Protesters carry coffin and crosses to highlight debt suicides

Peaceful protests focus on sale of bank loan books to ‘vulture’ funds at heavy discounts

The suicide of a Tipperary farmer jailed over debt to a sub-prime lender sparks protests in Dublin.

 

Dozens of people carrying a coffin and black crosses gathered at a bank and the offices of a subprime lender in Dublin today to raise awareness of distressed borrowers who have taken their own lives.

The two peaceful protests organised by the New Land League on Tuesday also highlighted the ongoing sale of mainstream banks’ loan books to “vulture” funds at discounts of as much as 80 per cent.

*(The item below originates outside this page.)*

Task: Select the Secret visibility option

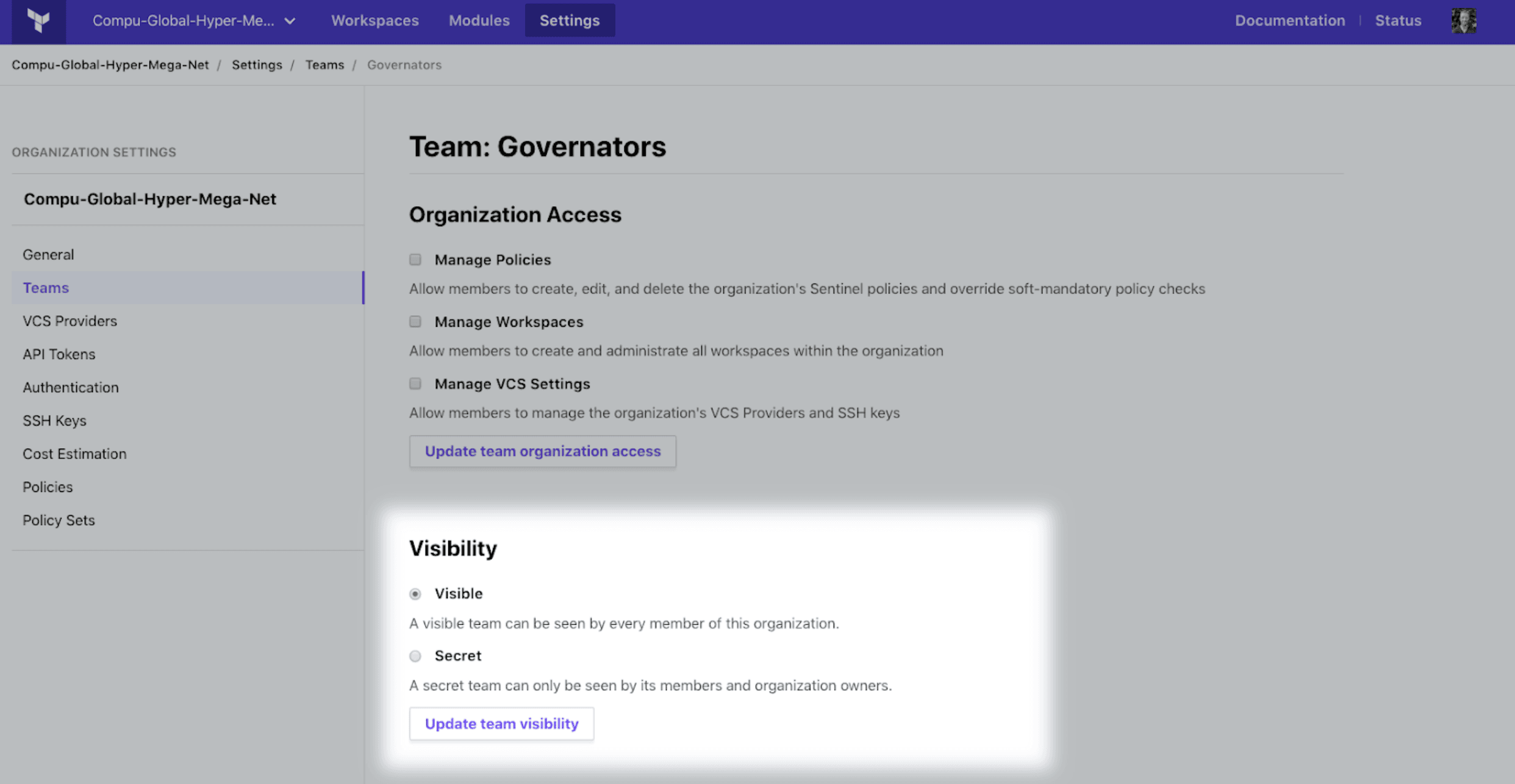Action: coord(415,656)
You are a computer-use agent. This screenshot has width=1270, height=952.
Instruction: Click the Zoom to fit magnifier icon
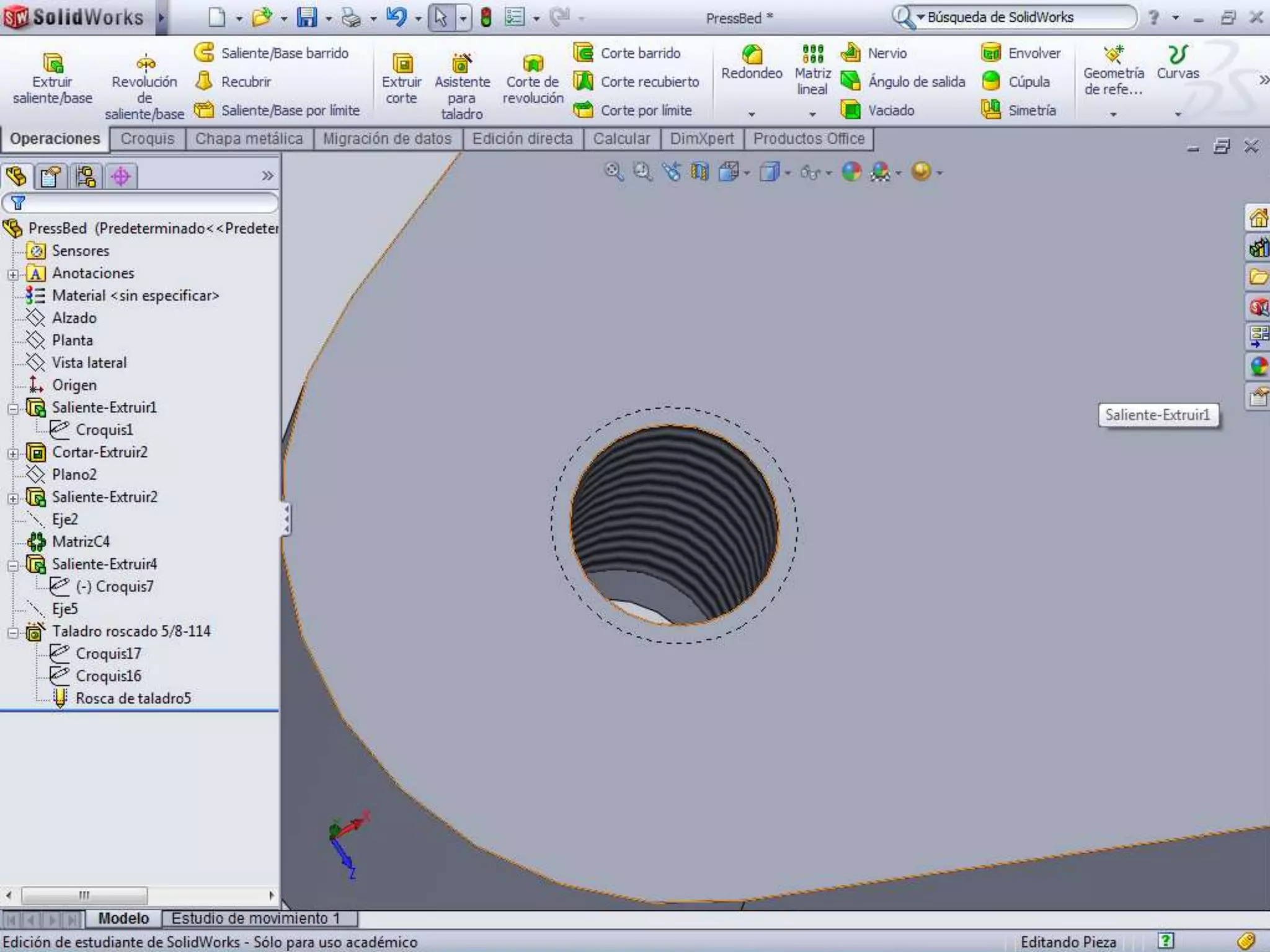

Many of those who joined the protest have spent years fighting legal battles with lenders to hold on to family homes or farms.

Some have been successful, while others have been forced to surrender homes. For others, the fight is still going on.

“We are talking about life and death here,” said Margaret Hanrahan. “And we are talking about families falling apart. The father is the first to go. We are going to have to protect our men,” she said.

Stressful lives

Geraldine Costello, whose husband Eugene was jailed in 2014 for contempt of court after failing to hand over land repossessed by a company called Carlisle Mortgages and is facing further legal action in the weeks ahead, was also at the protest.

“Living with this stress has taken all the joy out of our lives,” she told The Irish Times. “And it has been going on for 10 years.”

The protest was led by activist Jerry Beades, who said Ulster Bank was selling a portion of its agricultural loan book in the days ahead to what he said would almost certainly be a “vulture” fund.

He called on the Government to intervene to force the bank to first offer to sell the debt to those who had borrowed the money with the same level of discount.

Subprime lenders

Subprime lenders, he said, had offered people short-term funding at initially low rates of interest and promised them that the refinancing would help them repair credit ratings and allow them subsequently to secure cheaper financing elsewhere.

In many cases the promises never materialised, which led people deeper into the debt swamp. “Once you got involved with [subprime lenders], the mainstream banks would not touch you. People were caught. They did not know what they were getting into,” he said.